Penggilingan dilakukan dengan konsentrasi padatan tinggi (kurang lebih
70% batubara). Hasil gilingan dilakukan pada suatu pemisah ukuran (size
classifier) pada ukuran pemisah 75 mikron. Ukuran lebih besar 75 mikron
diteruskan kealat pengurangan air (dewatering) apabila diperlukan.
Ukuran partikel terbesar batubara tidak terpaku pada 75 mikron saja,
dapat juga lebih besar atau halus tergantung dari jenis batubaranya.

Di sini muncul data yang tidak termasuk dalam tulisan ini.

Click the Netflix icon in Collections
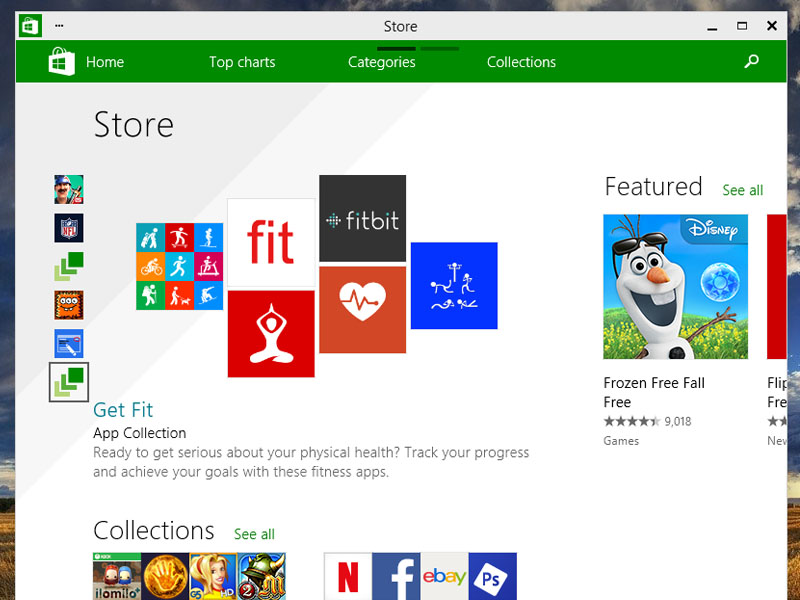 point(347,576)
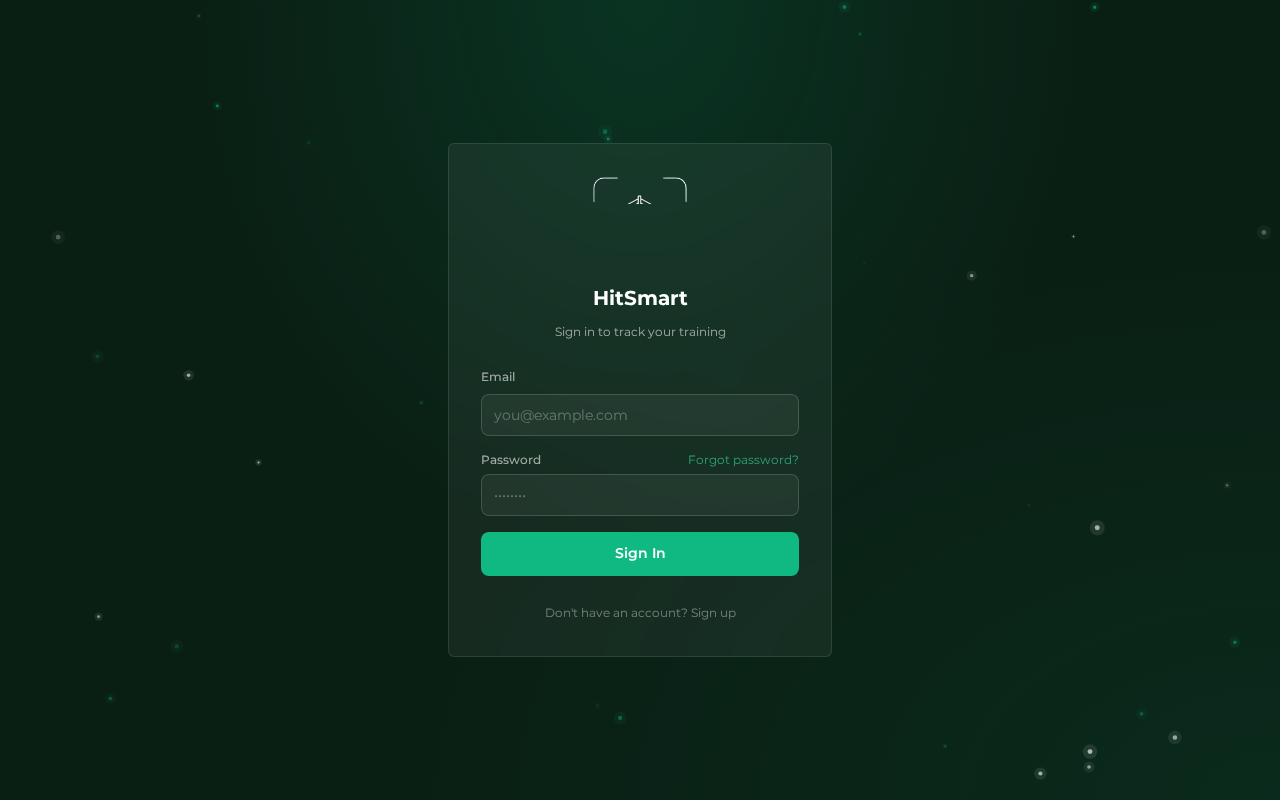Click the card's blank footer below Sign up
Screen dimensions: 1280x800
click(x=640, y=639)
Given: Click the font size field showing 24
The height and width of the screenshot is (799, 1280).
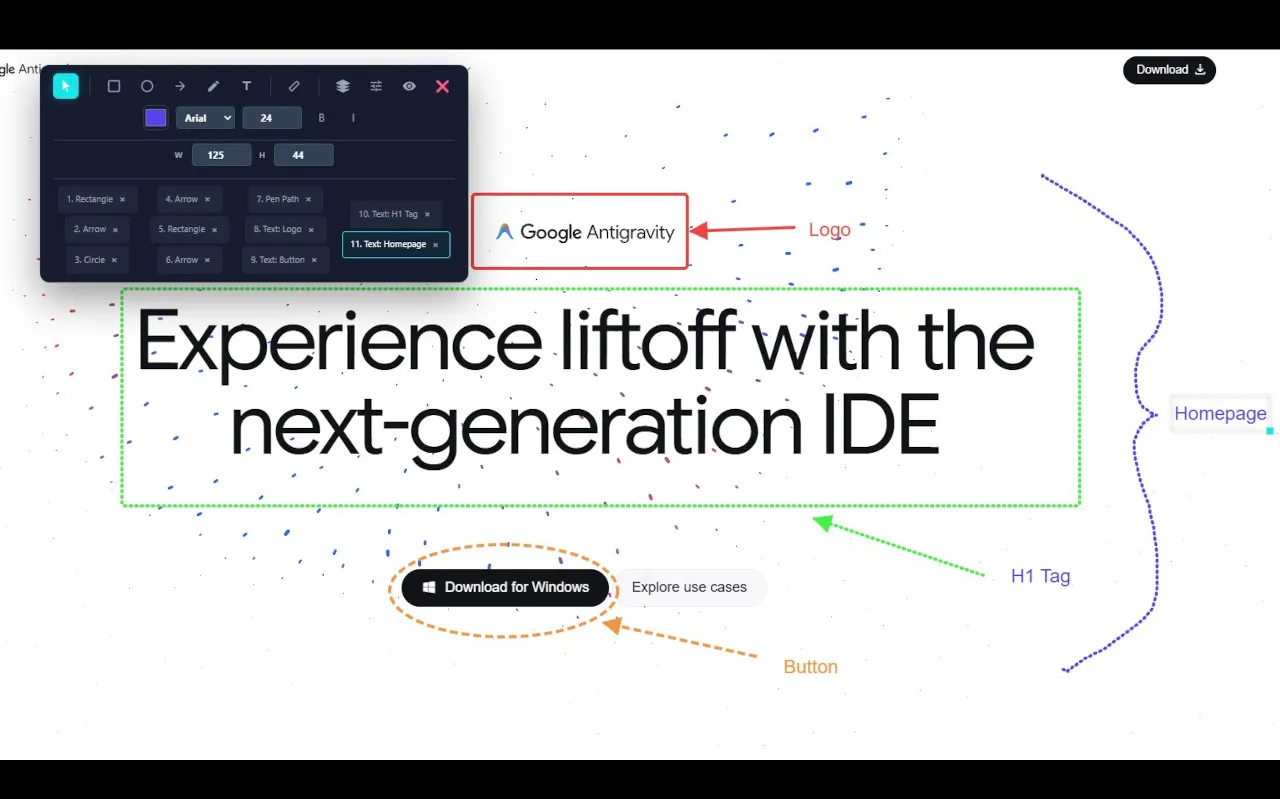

Besarnya konsentrasi campuran pada pengadukan (mixing) ditentukan pada
waktu optimasi skala laboratorium sebelumnya. Untuk batubara dengan
mutu tinggi, proses pembuatan CWF dapat lebih sederhana. Setelah
penggilingan dapat langsung dilakukan pengadukan dimana pada tahap ini
aditif ditambahkan. Pada batubara tingkatan rendah dengan kandungan air
bawaan tinggi perlu dilakukan pengeringan lebih dahulu pada suhu tinggi.
Pengadukan berlangsung hanya dalam waktu beberapa menit dengan
putaran tinggi (>6000) dan menghasilkan kestabilan yang tinggi (> 2 bulan).